◆ **Exercise aim**
Give the lines from the one with "You are a GUI" up to and including the one with "click(x=29, y=652)" as a numbered list, leaving out any blank lines.

# Start of Records shown

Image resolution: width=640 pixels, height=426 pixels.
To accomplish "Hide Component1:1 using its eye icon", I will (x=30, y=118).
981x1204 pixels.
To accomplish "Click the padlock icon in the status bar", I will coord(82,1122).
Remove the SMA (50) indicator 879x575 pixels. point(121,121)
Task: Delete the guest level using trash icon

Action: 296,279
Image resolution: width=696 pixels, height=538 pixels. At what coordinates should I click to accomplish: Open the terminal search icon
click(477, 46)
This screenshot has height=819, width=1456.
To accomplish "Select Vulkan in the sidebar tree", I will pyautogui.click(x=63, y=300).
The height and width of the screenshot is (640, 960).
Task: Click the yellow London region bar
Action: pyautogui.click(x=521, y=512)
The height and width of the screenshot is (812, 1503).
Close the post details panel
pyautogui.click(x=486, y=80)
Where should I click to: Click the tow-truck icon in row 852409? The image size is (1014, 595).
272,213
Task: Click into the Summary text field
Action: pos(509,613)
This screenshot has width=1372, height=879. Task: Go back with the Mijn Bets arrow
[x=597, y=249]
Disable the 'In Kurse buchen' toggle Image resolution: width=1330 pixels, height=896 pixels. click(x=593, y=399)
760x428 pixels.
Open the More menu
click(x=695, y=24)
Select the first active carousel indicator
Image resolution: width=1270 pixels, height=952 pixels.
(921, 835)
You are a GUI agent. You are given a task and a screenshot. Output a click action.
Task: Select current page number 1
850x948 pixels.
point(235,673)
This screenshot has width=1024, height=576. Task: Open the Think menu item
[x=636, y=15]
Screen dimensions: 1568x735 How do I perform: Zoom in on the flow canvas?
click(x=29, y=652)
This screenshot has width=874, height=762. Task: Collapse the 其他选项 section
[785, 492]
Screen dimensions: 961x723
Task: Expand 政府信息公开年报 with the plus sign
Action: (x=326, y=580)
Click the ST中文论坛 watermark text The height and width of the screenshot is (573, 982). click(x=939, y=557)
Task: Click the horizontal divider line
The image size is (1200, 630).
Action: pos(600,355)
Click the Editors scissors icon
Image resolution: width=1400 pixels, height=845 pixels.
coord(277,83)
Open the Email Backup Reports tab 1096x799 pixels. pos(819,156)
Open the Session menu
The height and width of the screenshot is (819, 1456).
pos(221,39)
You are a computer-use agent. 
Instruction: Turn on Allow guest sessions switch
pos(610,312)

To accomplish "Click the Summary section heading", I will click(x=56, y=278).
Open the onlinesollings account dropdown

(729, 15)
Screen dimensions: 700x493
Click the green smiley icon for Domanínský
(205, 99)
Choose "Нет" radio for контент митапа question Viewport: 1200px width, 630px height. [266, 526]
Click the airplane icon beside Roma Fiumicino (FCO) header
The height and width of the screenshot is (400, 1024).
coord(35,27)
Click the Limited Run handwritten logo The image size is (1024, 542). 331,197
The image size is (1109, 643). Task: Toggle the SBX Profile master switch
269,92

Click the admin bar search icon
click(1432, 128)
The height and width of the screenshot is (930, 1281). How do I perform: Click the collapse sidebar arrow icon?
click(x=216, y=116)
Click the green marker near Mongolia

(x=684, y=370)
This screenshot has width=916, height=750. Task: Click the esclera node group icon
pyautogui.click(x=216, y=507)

# End of Records shown

◆ **Written solution**
1. You are a GUI agent. You are given a task and a screenshot. Output a click action.
2. Task: Select current page number 1
3. 850x948 pixels.
4. point(235,673)
5. This screenshot has width=1024, height=576. Task: Open the Think menu item
6. [x=636, y=15]
7. Screen dimensions: 1568x735 How do I perform: Zoom in on the flow canvas?
8. click(x=29, y=652)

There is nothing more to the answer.